El chicano es, después de todo, ciudadano norteamericano desde su nacimiento. En la búsqueda de su identidad, de su identifícación como primer ocupante de los territorios allende Río Bravo, ha tenido que desbrozar su senda incluso a través de grupos hispanohablantes no chicanos: enfrentándose con el mexicano que ha pasado a nado la frontera y ahora le hace competencia en las plantaciones californianas; con el hispanoamericano que aspira también a encontrar trabajo como instructor de la lengua y, finalmente, con el propio nativo norteamericano que, habiendo adquirido por estudio y experiencia una lengua, reclama sus derechos y clama contra una discriminación a la inversa, especialmente si se trata de mujeres que se sienten igualmente discriminadas. por su sexo.

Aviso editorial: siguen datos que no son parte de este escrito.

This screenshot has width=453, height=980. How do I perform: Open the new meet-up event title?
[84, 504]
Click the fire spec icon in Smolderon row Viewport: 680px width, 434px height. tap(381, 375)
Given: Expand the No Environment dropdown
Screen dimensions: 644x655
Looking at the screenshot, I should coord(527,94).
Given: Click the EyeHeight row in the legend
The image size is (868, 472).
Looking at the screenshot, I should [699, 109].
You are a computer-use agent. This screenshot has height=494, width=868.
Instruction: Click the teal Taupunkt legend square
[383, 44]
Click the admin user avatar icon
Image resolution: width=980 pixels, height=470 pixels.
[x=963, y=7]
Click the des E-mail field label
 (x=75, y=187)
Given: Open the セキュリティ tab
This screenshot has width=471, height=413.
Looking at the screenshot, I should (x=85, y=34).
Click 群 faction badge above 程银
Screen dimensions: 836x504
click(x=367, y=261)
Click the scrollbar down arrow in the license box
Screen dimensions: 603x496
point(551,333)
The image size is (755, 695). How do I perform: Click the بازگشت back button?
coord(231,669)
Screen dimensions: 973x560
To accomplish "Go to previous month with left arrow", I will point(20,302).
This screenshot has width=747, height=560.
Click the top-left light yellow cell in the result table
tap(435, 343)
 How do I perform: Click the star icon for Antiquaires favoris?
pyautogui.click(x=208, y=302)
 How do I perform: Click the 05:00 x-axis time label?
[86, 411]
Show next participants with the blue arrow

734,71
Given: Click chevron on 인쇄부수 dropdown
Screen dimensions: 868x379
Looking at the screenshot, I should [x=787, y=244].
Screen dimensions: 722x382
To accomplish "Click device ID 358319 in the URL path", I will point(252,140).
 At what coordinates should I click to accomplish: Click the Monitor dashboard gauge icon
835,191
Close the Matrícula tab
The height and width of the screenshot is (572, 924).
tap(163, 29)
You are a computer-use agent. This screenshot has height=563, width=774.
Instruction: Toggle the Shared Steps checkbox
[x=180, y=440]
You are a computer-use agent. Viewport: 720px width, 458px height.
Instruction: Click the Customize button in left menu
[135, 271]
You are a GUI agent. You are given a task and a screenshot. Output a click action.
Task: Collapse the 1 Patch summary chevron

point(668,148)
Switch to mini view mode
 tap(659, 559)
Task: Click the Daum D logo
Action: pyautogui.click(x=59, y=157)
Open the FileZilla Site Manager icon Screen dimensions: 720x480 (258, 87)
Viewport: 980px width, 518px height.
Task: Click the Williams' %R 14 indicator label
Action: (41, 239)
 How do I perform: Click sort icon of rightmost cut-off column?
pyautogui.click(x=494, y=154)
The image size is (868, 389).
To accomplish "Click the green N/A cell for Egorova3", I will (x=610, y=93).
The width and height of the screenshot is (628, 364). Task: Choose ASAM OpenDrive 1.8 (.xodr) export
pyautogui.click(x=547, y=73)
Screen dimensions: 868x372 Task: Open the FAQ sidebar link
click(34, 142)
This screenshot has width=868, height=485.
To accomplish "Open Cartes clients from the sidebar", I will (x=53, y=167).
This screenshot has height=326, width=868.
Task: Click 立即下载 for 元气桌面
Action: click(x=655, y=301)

Pero el inmigrante mexicano acaba por aglutinarse con la ya existente comunidad preterida. Y esta comunidad chicano-mexicana que no recibe educación, sigue viviendo en sus barrios, separada, recluida, con urgencias que proliferan como hongos: desempleo, delincuencia juvenil, inasistencia escolar, tráfico de drogas, escasez de viviendas. Comunidades que el educador anglo considera ineducables. Minorías que hablan una jerga, el spanglish, que los más destacados no usan cuando comienzan la carrera a la caza de un diploma. Mientras tanto, con los carnales seguirá hablando de la revolución que nunca llega, seguirá dando vivas a la revolución y a Zapata y cantando La cucaracha, seguirá luchando al lado de Chaves contra el poderoso sindicato de los Teamsters y seguirá alentando de mejor o peor gana al pariente que pasó clandestinamente la raya fronteriza y cruzó el país de Sur a Norte, escondido en el camión por tres o cuatro interminables jornadas hasta perderse entre sus hermanos de raza y lengua en los arrabales de Detroit o de Chicago. El mismo que busca con desaliento a un médico que le cure en castellano o al abogado que le exige mil dólares por legalizar una existencia inconfortable.